▸ **Exercise requirements**
Excerpt from the entries below: please repeat exactly the lines from the one containing "Instruction: Open the May month dropdown" through the last one, both ends included, with no pictures.

(Dataset entries)
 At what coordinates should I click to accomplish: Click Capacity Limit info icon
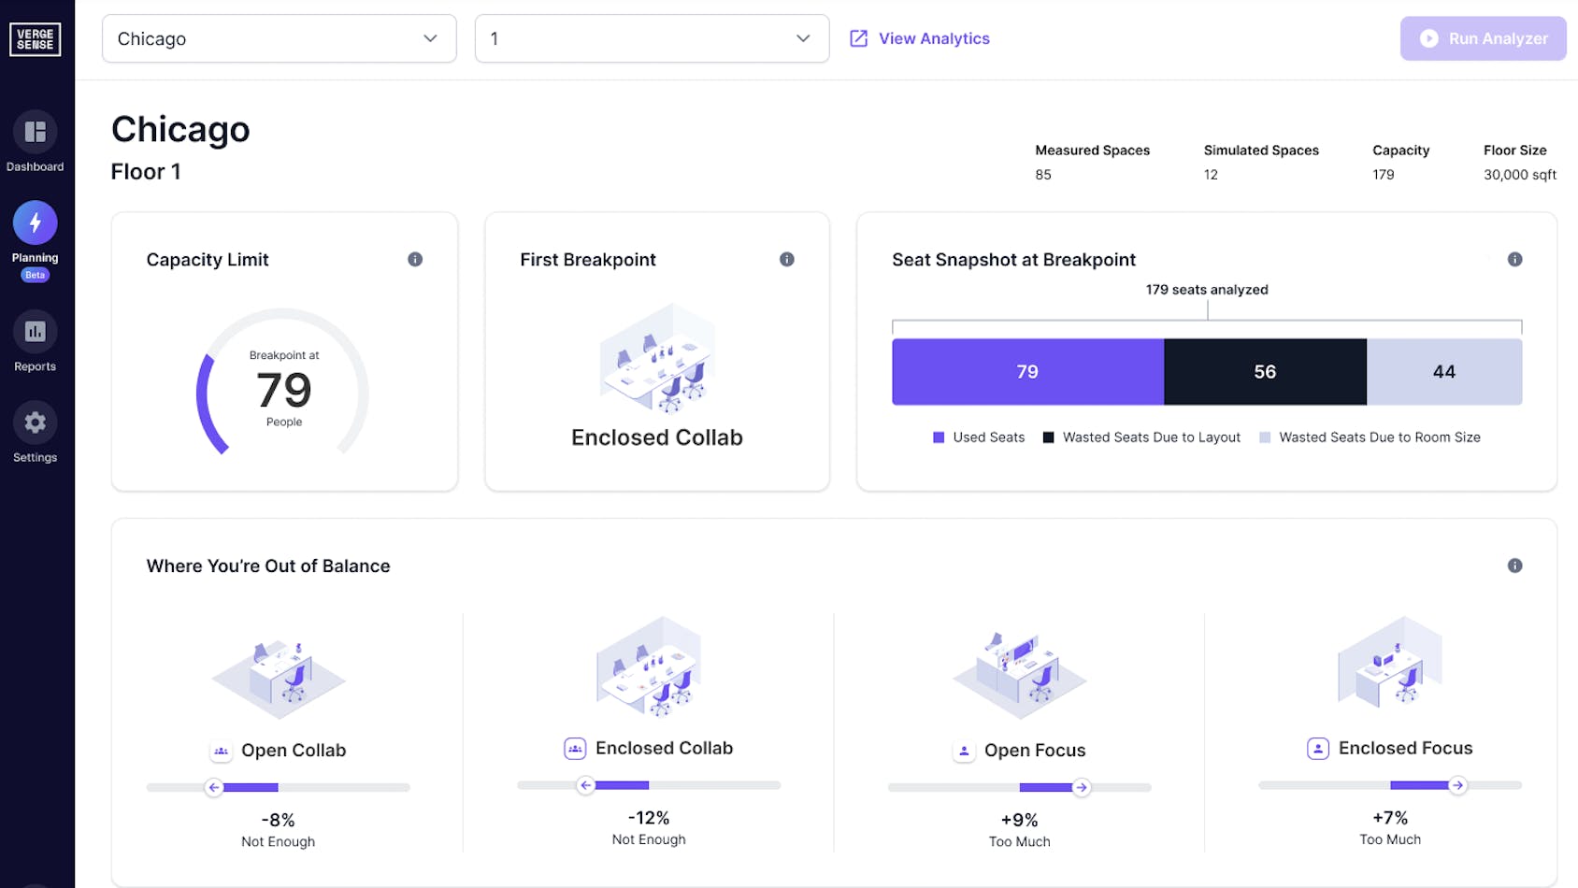(415, 260)
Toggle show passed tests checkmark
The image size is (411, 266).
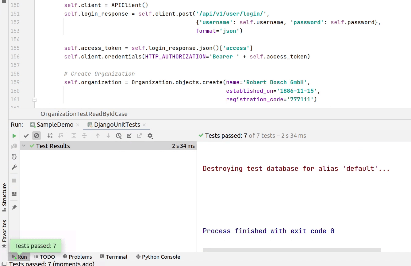pos(26,136)
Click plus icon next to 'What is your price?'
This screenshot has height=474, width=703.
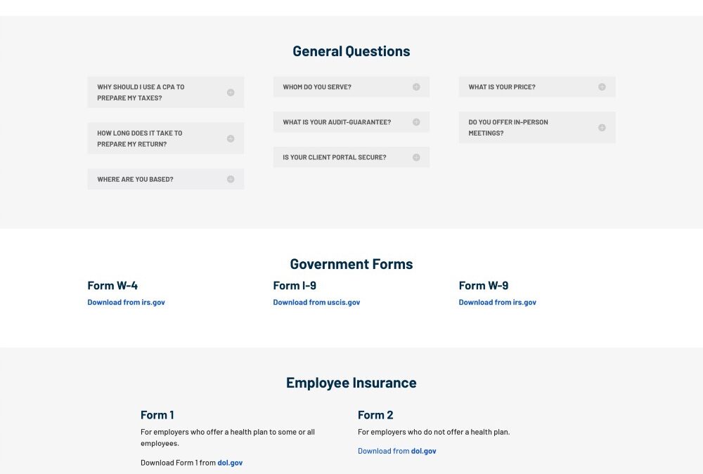tap(602, 87)
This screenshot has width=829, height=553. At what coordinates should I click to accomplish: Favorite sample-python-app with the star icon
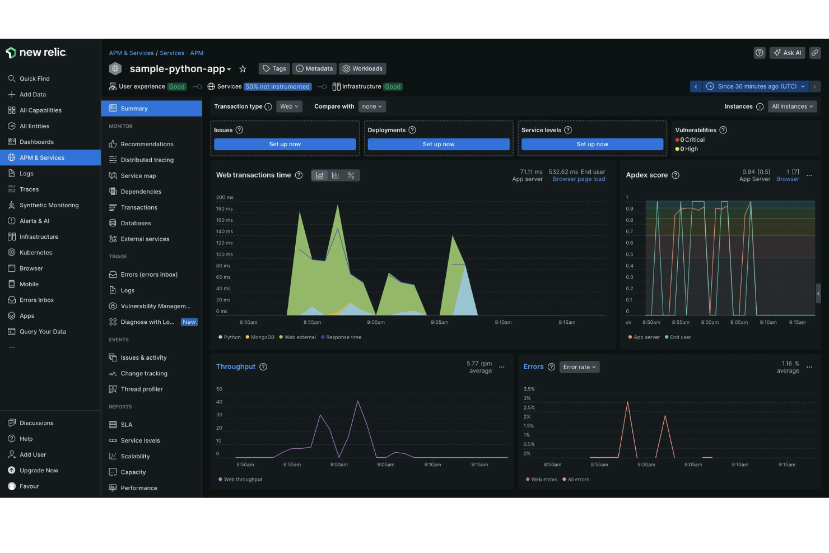tap(243, 69)
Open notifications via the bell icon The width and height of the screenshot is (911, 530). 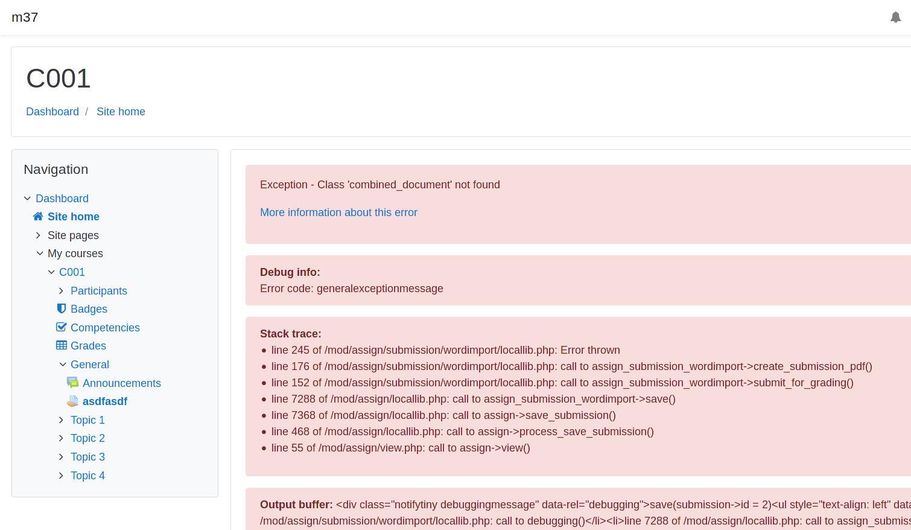click(x=895, y=17)
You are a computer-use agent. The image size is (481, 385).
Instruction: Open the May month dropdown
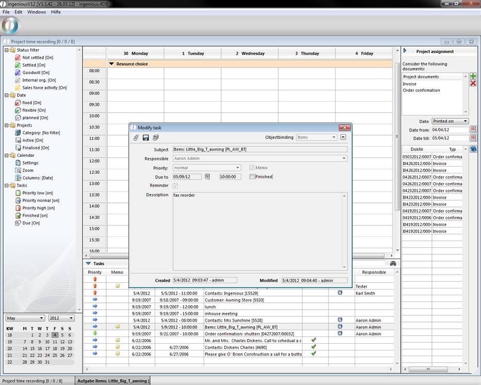(25, 318)
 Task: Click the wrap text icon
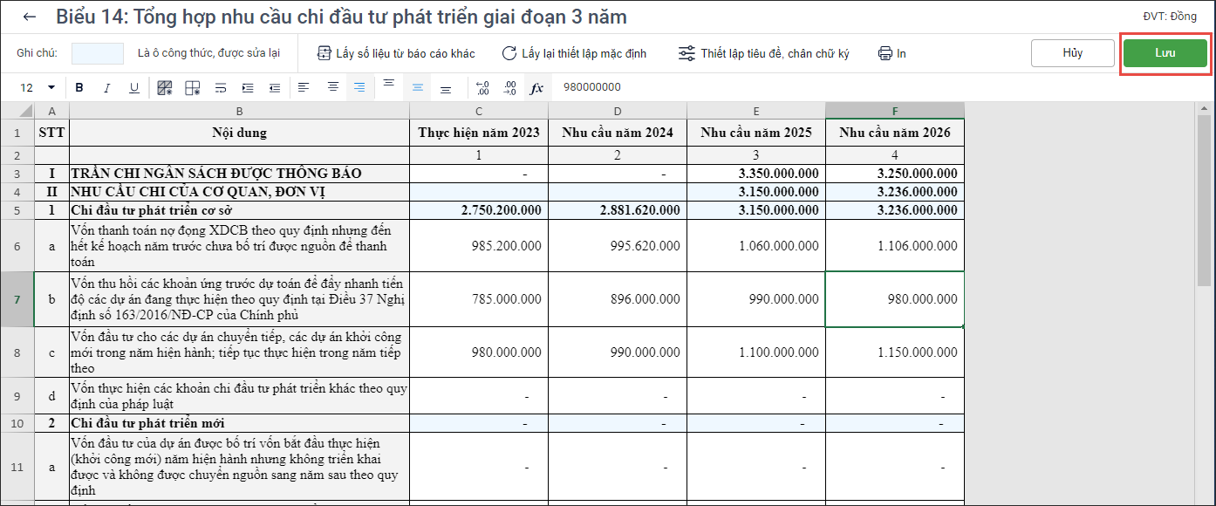coord(221,87)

▸ **Answer box**
Instruction: Open the May month dropdown
(25, 318)
 Task: Click the wrap text icon
coord(221,87)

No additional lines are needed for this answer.